Genuinely slow backends. With a 15-second auto-wait ceiling and no manual sleeps, an upload that legitimately takes longer will time out (exit code 3). Usually correct behavior, but if you test intentionally large files on a slow staging server, account for it.

Where this leaves you: for input-backed single, multiple, and dropzone uploads with success, progress, and validation assertions, an AI browser CLI is a strong fit and removes a lot of selector pain. For native dialogs and pixel-level content verification, reach for a different tool and be glad you knew the boundary in advance.

FAQ

How do I point a BrowserBash test at a local file to upload?

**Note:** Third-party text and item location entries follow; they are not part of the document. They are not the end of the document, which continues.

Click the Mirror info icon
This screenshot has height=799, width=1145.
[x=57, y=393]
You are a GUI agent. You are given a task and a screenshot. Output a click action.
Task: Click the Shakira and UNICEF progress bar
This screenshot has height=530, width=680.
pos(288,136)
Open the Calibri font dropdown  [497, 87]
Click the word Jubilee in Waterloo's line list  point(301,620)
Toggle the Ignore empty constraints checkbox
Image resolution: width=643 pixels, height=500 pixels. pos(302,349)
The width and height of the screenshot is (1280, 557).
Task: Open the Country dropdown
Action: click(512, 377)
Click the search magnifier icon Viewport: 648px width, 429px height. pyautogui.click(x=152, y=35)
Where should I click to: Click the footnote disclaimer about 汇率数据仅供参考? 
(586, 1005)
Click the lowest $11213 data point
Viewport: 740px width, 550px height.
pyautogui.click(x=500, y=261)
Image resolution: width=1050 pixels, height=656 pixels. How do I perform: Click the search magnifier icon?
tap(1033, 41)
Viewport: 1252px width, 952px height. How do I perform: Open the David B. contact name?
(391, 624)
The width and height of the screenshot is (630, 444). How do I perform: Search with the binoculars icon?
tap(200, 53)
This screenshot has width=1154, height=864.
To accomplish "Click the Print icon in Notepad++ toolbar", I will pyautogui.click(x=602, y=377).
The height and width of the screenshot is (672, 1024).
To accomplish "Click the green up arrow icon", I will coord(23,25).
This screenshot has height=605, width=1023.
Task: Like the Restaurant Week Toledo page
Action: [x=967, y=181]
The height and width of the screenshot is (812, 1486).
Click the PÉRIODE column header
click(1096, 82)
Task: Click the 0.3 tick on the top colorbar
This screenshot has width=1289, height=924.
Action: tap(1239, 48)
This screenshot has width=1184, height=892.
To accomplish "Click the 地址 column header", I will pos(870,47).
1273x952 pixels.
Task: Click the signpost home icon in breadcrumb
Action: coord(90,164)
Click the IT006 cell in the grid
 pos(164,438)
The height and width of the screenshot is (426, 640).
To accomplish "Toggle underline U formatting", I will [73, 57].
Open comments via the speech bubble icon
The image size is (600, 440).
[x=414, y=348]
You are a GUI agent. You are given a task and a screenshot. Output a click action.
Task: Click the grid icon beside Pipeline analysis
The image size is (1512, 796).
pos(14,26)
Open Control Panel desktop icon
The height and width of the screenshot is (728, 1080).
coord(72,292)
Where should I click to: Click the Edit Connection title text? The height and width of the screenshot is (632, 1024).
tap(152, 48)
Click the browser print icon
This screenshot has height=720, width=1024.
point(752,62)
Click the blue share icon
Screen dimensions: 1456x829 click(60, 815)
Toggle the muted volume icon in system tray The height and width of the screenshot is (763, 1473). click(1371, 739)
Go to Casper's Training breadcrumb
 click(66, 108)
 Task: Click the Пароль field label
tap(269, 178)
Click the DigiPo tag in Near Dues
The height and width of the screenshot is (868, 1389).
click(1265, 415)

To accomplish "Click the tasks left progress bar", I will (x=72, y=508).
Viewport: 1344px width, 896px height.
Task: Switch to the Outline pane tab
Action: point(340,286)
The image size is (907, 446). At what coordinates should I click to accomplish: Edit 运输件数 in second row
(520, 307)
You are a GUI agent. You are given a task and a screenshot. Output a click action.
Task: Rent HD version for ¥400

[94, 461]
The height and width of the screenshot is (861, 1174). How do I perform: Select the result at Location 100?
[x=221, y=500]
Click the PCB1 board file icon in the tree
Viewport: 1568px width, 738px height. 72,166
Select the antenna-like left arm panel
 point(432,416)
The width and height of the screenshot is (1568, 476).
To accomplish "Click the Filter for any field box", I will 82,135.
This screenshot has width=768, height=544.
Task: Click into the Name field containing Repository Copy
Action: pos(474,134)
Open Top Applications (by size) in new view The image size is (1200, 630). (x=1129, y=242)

Reference the file by path in a natural-language step, for example "Upload ./fixtures/avatar.png into the profile photo field." Keep fixtures in a folder next to your tests and use relative paths so the test runs the same on every machine and in CI. You can also parameterize the path with a {{variable}} so one test file covers several fixtures. The agent resolves the file input on the page and sets the file on it directly, the same mechanism Playwright uses.

Can it test drag-and-drop file dropzones?

Yes, for the common case. Most modern dropzones (react-dropzone, Uppy, FilePond, and similar) render a hidden file input behind the drop area for accessibility, and BrowserBash sets the file on that input, which fires the dropzone's normal success handler. Phrase the step as "upload the file into the drag-and-drop dropzone" and assert on the result. The exception is a pure drag-only zone with no backing input at all; those cannot be driven this way, but they are rare because they fail accessibility audits.

How do I assert on upload progress without flaky timing?

Assert on states, not percentages. Confirm a progress indicator appears, then confirm the upload reaches a completed state and the success message shows, then confirm the progress indicator is gone. Avoid asserting a specific mid-flight percentage, since that is a moving target the test cannot reliably catch. BrowserBash uses Playwright's auto-wait with a 15-second ceiling, so you describe the start and end states and let the wait bridge the middle. No manual sleeps.

What can it not do with file uploads?

It cannot drive a true operating-system file dialog, because it sets the file on the page's <input> element rather than clicking through the OS chooser. That covers most real widgets but not the few with no input behind them. It also will not pixel-compare a preview against the source file, so a rotated or visually corrupted preview that still renders needs a visual-diff tool. And uploads that legitimately exceed the 15-second auto-wait ceiling will time out, which is usually correct but worth planning for with very large files.